■ Work order
Looking at the data that follows, count the lines containing the word "social" and write down only that count.
Data to use Start Marker
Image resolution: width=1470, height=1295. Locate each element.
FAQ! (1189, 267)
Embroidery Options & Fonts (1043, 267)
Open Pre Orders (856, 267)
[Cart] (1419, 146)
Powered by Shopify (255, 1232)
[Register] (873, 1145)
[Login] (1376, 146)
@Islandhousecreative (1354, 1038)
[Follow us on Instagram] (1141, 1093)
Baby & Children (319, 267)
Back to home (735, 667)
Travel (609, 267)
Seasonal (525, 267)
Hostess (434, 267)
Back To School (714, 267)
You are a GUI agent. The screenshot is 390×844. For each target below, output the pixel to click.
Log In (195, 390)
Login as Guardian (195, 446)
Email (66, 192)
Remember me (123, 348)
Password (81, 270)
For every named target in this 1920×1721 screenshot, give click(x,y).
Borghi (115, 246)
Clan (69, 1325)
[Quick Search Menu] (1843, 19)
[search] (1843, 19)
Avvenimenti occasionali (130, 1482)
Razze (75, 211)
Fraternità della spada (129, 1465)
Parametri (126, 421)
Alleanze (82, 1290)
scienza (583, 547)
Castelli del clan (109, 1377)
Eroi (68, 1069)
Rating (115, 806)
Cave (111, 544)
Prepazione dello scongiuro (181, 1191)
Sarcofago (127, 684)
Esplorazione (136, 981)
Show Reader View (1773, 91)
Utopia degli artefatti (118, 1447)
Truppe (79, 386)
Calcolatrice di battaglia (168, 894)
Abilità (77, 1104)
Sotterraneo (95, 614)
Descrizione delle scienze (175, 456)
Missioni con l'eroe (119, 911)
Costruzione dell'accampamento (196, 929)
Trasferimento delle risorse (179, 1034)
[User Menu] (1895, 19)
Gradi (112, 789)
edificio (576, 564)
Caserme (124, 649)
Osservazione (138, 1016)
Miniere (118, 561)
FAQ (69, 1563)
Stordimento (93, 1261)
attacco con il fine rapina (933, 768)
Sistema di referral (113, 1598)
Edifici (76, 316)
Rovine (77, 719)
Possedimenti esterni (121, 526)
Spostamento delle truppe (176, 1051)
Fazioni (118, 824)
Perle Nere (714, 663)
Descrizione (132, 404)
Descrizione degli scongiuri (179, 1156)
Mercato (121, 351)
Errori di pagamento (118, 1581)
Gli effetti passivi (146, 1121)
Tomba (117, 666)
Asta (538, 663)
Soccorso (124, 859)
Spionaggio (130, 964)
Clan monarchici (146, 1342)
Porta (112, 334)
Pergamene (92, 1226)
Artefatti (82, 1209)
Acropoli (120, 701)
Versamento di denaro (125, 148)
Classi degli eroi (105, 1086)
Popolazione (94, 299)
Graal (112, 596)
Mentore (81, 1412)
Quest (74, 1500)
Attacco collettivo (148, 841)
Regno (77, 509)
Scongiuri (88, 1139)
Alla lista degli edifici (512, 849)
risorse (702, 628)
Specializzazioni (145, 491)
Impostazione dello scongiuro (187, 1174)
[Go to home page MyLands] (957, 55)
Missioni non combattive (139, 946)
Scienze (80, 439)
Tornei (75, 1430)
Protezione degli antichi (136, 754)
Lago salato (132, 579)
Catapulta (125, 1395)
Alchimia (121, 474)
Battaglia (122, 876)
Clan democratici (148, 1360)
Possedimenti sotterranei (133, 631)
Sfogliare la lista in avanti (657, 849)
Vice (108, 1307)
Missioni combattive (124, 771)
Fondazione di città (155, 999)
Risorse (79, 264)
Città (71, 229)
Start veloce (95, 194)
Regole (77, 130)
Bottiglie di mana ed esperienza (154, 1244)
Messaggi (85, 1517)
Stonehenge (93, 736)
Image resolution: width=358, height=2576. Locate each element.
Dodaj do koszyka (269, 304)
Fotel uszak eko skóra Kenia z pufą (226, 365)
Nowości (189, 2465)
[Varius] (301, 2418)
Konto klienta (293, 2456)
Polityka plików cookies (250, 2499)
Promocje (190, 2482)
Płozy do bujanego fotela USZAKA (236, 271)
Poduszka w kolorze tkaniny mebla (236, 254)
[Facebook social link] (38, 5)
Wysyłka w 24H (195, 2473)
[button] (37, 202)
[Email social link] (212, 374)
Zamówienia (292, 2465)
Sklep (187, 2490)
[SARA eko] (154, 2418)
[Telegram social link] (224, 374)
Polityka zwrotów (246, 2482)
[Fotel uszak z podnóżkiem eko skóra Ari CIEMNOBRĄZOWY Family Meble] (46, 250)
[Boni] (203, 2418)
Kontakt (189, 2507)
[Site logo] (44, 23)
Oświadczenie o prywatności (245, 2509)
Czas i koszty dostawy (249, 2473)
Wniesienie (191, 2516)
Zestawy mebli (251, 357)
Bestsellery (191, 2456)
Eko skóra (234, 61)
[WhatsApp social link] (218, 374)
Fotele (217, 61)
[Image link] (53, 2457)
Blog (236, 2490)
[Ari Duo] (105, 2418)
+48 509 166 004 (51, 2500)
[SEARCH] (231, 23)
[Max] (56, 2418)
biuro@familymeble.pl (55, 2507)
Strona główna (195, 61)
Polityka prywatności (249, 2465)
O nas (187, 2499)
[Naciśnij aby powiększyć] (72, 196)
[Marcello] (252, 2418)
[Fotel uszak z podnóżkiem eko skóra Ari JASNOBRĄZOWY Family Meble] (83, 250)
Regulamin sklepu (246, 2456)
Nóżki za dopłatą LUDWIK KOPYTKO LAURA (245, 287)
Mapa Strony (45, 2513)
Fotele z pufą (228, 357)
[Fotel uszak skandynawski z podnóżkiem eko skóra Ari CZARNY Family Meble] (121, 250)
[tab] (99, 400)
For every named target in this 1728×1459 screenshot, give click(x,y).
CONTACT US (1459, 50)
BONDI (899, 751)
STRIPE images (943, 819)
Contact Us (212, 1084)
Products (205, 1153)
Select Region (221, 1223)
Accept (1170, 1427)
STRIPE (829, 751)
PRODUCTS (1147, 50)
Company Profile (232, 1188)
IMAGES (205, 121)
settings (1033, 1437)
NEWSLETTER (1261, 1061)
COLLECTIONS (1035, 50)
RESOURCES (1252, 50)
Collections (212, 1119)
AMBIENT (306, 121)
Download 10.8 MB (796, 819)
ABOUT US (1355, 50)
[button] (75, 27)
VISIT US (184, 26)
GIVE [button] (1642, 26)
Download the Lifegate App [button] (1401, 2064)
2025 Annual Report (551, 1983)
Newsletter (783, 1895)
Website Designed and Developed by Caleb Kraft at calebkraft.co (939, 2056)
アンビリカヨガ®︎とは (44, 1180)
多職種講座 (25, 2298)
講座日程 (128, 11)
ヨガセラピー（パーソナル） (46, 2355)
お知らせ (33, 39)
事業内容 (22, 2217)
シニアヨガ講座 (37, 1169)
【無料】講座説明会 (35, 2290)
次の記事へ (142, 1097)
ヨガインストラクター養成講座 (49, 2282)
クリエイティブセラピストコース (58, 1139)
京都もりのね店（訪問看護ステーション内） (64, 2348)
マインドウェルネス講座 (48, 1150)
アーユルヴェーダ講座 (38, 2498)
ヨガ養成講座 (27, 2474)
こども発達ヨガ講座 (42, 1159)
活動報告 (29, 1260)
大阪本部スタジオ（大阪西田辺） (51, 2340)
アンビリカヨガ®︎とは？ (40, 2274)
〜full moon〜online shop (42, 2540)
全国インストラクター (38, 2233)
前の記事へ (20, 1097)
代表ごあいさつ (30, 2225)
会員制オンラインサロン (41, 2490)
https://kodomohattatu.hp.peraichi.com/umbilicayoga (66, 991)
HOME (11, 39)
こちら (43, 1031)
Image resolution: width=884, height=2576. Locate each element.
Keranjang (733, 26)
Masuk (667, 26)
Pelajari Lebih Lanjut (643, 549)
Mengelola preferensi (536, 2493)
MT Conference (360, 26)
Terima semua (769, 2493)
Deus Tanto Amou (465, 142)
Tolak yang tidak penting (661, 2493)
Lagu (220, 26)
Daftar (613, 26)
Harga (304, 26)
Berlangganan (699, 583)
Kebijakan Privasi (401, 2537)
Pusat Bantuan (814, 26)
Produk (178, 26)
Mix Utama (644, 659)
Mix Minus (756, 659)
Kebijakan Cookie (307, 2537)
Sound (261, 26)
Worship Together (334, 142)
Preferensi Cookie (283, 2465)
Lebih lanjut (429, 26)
Data to use End Marker
■ Exercise result
4